▸ TASK PROMPT
All that should be output is the block of lines below from the line with "Cliente (55, 284)" to the line with "o nás (952, 97)", both included, exactly as written.

[Start of section]

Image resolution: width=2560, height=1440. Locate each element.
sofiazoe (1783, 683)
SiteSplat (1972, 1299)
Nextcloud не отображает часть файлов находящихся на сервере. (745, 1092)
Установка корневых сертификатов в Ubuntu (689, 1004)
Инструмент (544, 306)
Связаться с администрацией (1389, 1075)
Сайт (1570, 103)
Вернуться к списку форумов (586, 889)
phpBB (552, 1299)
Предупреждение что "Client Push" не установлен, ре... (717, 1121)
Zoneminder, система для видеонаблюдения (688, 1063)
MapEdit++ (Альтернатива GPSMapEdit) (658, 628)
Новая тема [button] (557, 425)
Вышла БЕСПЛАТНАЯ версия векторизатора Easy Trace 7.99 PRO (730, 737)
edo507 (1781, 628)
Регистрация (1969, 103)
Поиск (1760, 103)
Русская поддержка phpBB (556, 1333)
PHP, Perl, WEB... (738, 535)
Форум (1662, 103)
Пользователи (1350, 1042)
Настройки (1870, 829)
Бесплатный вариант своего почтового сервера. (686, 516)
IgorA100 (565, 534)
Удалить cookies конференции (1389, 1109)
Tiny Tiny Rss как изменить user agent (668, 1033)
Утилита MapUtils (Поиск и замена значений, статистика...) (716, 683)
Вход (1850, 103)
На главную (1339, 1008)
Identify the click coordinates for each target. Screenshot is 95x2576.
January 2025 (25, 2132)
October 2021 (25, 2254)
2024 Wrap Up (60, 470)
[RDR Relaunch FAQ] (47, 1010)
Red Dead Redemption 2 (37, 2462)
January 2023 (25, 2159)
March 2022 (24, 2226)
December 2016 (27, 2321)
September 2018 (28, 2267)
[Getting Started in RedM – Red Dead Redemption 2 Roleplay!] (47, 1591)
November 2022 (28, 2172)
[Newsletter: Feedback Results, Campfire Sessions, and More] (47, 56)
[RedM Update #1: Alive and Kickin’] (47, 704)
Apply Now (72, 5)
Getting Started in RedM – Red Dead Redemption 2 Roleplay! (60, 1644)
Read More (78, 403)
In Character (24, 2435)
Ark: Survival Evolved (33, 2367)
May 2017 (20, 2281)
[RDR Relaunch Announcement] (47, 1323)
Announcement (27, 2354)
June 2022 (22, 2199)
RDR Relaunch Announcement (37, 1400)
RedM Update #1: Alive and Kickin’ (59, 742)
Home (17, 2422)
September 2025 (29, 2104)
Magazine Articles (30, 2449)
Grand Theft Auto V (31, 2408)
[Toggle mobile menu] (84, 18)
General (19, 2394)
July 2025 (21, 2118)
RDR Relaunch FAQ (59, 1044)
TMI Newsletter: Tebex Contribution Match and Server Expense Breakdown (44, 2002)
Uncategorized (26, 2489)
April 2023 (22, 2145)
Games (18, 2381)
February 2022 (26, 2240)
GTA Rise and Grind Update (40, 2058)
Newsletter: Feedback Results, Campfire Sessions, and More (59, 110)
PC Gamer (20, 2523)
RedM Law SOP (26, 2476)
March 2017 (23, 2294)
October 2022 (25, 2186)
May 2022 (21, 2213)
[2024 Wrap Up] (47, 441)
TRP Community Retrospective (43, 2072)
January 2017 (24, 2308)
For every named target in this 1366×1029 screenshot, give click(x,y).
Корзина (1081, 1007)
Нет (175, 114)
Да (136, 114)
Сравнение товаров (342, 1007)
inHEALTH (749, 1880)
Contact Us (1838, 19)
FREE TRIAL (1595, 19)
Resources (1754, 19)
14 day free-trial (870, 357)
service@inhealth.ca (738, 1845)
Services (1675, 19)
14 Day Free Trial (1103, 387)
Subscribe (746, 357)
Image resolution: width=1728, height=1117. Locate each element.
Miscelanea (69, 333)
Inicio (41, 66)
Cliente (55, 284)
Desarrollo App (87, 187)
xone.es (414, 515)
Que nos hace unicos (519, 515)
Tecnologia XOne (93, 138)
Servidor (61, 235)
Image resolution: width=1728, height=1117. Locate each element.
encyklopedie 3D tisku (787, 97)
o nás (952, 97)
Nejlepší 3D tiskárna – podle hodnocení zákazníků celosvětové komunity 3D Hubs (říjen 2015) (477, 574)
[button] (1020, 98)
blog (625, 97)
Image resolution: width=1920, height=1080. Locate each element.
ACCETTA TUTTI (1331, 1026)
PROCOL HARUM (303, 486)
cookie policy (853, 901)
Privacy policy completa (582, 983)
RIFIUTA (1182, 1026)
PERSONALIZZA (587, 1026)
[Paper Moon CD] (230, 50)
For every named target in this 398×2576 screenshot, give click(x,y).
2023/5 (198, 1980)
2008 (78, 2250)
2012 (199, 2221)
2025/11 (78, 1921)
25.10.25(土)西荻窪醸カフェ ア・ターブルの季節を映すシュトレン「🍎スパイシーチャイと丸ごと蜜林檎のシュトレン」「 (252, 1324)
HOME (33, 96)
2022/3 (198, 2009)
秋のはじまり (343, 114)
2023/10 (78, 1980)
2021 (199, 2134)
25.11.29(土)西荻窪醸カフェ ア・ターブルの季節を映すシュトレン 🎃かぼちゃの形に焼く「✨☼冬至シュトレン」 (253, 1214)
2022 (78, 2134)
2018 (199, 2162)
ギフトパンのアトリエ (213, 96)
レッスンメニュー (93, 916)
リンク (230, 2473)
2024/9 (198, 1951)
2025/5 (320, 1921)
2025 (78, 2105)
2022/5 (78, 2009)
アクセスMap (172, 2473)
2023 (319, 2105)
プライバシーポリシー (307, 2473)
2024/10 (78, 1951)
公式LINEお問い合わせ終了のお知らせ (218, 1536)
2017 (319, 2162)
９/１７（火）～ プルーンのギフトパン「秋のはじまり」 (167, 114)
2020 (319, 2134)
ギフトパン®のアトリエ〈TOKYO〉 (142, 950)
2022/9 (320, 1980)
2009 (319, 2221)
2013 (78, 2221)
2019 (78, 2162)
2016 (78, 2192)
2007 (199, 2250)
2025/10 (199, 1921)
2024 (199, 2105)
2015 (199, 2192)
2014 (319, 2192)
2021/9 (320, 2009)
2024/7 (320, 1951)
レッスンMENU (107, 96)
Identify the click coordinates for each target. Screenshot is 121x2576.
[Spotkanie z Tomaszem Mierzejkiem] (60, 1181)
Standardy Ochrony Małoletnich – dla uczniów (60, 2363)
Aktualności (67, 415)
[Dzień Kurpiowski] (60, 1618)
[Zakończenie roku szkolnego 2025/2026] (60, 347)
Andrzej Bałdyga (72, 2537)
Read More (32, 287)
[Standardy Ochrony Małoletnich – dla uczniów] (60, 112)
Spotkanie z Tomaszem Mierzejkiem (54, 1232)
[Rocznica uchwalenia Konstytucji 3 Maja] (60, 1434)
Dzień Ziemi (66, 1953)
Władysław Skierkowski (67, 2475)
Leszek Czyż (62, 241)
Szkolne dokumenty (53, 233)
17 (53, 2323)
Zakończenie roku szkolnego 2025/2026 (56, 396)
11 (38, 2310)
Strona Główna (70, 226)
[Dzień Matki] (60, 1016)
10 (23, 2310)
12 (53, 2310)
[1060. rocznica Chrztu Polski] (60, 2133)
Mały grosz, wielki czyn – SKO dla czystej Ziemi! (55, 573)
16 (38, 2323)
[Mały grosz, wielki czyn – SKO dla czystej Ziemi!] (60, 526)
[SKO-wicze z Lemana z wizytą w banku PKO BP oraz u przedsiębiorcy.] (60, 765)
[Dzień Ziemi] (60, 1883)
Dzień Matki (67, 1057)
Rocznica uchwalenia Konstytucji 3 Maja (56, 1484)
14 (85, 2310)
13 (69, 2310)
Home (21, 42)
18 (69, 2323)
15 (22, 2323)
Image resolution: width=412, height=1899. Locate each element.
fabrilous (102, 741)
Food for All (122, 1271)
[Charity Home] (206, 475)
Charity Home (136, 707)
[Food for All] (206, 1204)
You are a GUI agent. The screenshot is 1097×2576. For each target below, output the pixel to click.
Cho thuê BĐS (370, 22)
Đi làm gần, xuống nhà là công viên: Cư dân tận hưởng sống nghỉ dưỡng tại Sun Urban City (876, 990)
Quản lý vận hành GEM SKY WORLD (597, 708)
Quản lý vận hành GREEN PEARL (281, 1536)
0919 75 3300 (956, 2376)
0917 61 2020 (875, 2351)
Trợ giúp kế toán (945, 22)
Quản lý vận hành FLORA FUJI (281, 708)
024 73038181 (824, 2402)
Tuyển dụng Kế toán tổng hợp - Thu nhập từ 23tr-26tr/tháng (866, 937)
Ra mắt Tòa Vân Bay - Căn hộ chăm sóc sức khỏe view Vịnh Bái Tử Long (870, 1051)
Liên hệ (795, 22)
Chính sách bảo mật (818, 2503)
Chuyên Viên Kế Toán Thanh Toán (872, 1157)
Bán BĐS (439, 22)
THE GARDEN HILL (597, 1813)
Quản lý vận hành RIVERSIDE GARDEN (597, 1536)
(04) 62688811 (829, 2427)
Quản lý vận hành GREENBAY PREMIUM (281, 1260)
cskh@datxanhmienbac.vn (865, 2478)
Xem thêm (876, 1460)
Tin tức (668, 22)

[End of section]

▸ ANSWER SECTION
Cliente (55, 284)
Desarrollo App (87, 187)
xone.es (414, 515)
Que nos hace unicos (519, 515)
Tecnologia XOne (93, 138)
Servidor (61, 235)
Image resolution: width=1728, height=1117. Locate each element.
encyklopedie 3D tisku (787, 97)
o nás (952, 97)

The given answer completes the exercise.